[Data extract Boundary: Start]

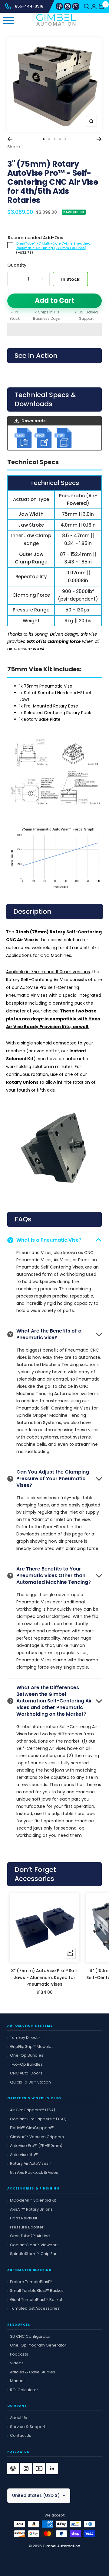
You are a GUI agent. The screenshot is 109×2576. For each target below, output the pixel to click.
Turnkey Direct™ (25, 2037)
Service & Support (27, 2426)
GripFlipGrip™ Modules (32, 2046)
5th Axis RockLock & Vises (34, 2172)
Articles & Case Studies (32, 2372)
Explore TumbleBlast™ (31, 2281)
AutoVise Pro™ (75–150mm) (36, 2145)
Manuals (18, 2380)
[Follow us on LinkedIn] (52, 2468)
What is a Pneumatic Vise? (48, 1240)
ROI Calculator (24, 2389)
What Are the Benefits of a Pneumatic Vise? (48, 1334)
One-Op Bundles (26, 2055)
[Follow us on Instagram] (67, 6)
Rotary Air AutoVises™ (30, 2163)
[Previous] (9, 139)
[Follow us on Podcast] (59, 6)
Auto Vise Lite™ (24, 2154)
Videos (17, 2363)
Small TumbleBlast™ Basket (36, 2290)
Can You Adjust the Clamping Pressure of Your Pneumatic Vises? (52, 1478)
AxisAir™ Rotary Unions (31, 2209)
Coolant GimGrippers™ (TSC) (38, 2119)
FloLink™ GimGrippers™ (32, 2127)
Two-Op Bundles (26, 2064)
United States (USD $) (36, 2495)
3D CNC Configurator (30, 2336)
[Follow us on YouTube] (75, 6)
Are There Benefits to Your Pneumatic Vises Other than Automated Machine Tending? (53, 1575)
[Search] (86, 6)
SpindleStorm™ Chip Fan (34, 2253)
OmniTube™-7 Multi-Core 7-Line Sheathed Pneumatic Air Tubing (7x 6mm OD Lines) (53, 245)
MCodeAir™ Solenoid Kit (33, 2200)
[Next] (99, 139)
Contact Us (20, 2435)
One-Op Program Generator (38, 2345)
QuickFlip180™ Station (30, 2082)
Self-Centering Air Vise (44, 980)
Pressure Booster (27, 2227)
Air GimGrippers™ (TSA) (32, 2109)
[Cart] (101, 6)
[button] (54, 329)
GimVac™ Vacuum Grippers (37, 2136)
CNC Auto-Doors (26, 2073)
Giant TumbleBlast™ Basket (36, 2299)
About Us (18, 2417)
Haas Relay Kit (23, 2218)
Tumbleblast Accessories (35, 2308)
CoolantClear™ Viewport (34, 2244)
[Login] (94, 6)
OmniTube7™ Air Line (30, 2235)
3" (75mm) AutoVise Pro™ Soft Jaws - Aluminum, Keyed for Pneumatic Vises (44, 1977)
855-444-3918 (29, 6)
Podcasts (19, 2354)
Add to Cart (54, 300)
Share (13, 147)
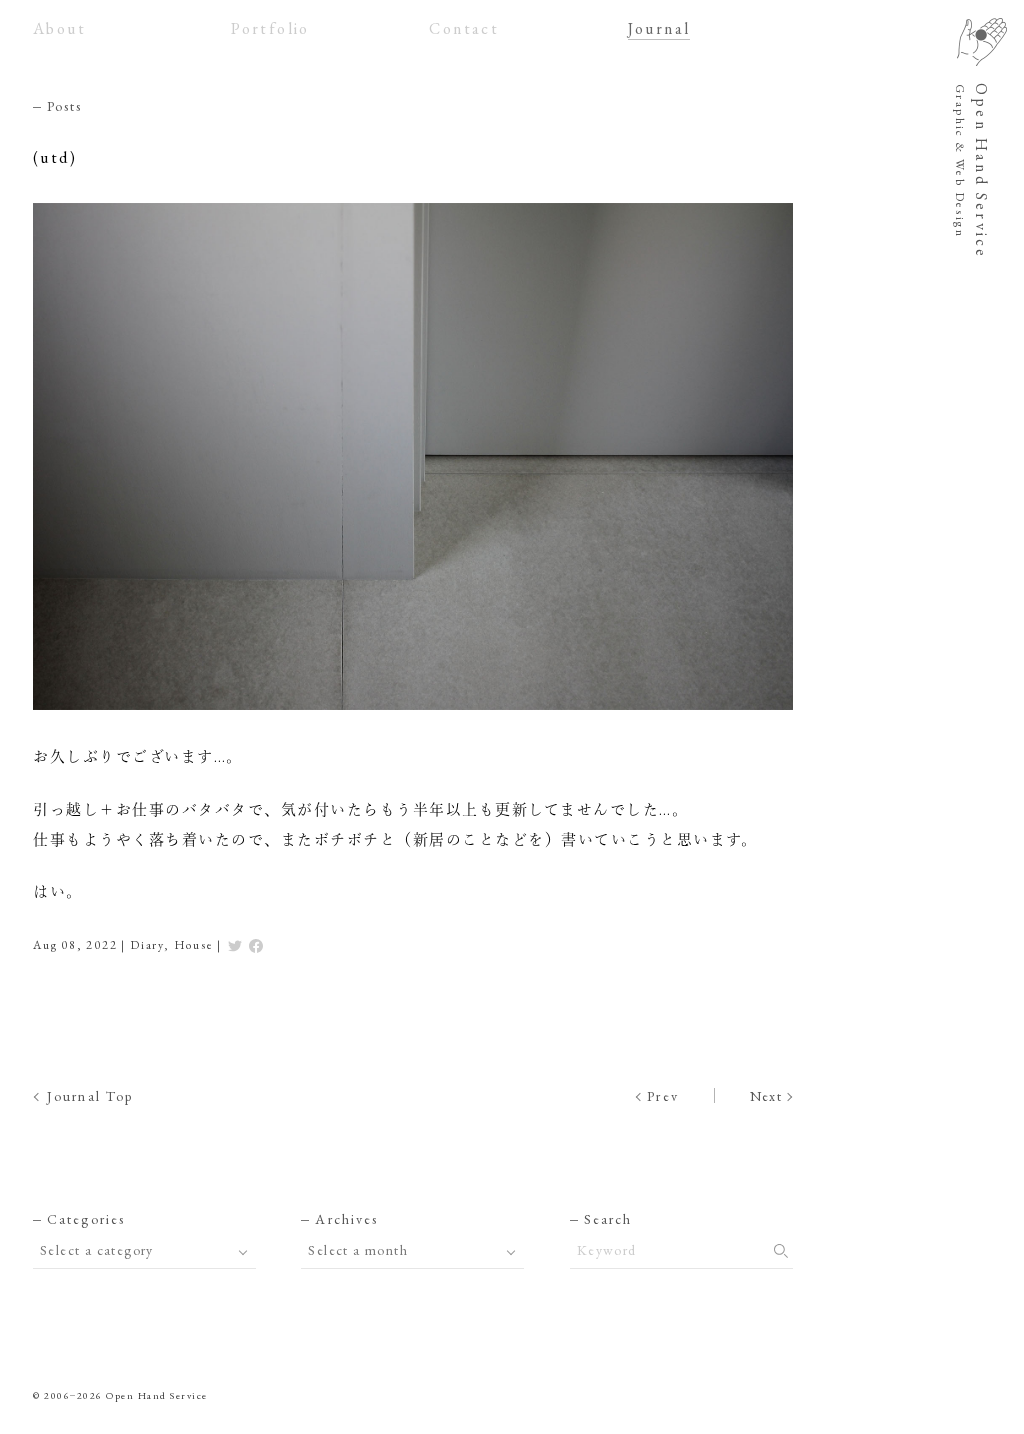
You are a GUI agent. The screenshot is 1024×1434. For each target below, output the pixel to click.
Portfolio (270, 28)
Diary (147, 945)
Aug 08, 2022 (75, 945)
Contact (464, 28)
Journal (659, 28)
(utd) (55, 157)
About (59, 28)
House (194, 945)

[Data extract Boundary: End]

### [Task details]
Everything in the records above must be repeated exactly, apart from the pictures.

### [Written answer]
You are a GUI agent. The screenshot is 109×2576. For each target below, output the pixel to click.
Turnkey Direct™ (25, 2037)
Service & Support (27, 2426)
GripFlipGrip™ Modules (32, 2046)
5th Axis RockLock & Vises (34, 2172)
Articles & Case Studies (32, 2372)
Explore TumbleBlast™ (31, 2281)
AutoVise Pro™ (75–150mm) (36, 2145)
Manuals (18, 2380)
[Follow us on LinkedIn] (52, 2468)
What is a Pneumatic Vise? (48, 1240)
ROI Calculator (24, 2389)
What Are the Benefits of a Pneumatic Vise? (48, 1334)
One-Op Bundles (26, 2055)
[Follow us on Instagram] (67, 6)
Rotary Air AutoVises™ (30, 2163)
[Previous] (9, 139)
[Follow us on Podcast] (59, 6)
Auto Vise Lite™ (24, 2154)
Videos (17, 2363)
Small TumbleBlast™ Basket (36, 2290)
Can You Adjust the Clamping Pressure of Your Pneumatic Vises? (52, 1478)
AxisAir™ Rotary Unions (31, 2209)
Coolant GimGrippers™ (TSC) (38, 2119)
FloLink™ GimGrippers™ (32, 2127)
Two-Op Bundles (26, 2064)
United States (USD $) (36, 2495)
3D CNC Configurator (30, 2336)
[Follow us on YouTube] (75, 6)
Are There Benefits to Your Pneumatic Vises Other than Automated Machine Tending? (53, 1575)
[Search] (86, 6)
SpindleStorm™ Chip Fan (34, 2253)
OmniTube™-7 Multi-Core 7-Line Sheathed Pneumatic Air Tubing (7x 6mm OD Lines) (53, 245)
MCodeAir™ Solenoid Kit (33, 2200)
[Next] (99, 139)
Contact Us (20, 2435)
One-Op Program Generator (38, 2345)
QuickFlip180™ Station (30, 2082)
Self-Centering Air Vise (44, 980)
Pressure Booster (27, 2227)
Air GimGrippers™ (TSA) (32, 2109)
[Cart] (101, 6)
[button] (54, 329)
GimVac™ Vacuum Grippers (37, 2136)
CNC Auto-Doors (26, 2073)
Giant TumbleBlast™ Basket (36, 2299)
About Us (18, 2417)
Haas Relay Kit (23, 2218)
Tumbleblast Accessories (35, 2308)
CoolantClear™ Viewport (34, 2244)
[Login] (94, 6)
OmniTube7™ Air Line (30, 2235)
3" (75mm) AutoVise Pro™ Soft Jaws - Aluminum, Keyed for Pneumatic Vises (44, 1977)
855-444-3918 (29, 6)
Podcasts (19, 2354)
Add to Cart (54, 300)
Share (13, 147)
You are a GUI agent. The screenshot is 1024×1434. For each target below, output the pixel to click.
Portfolio (270, 28)
Diary (147, 945)
Aug 08, 2022 (75, 945)
Contact (464, 28)
Journal (659, 28)
(utd) (55, 157)
About (59, 28)
House (194, 945)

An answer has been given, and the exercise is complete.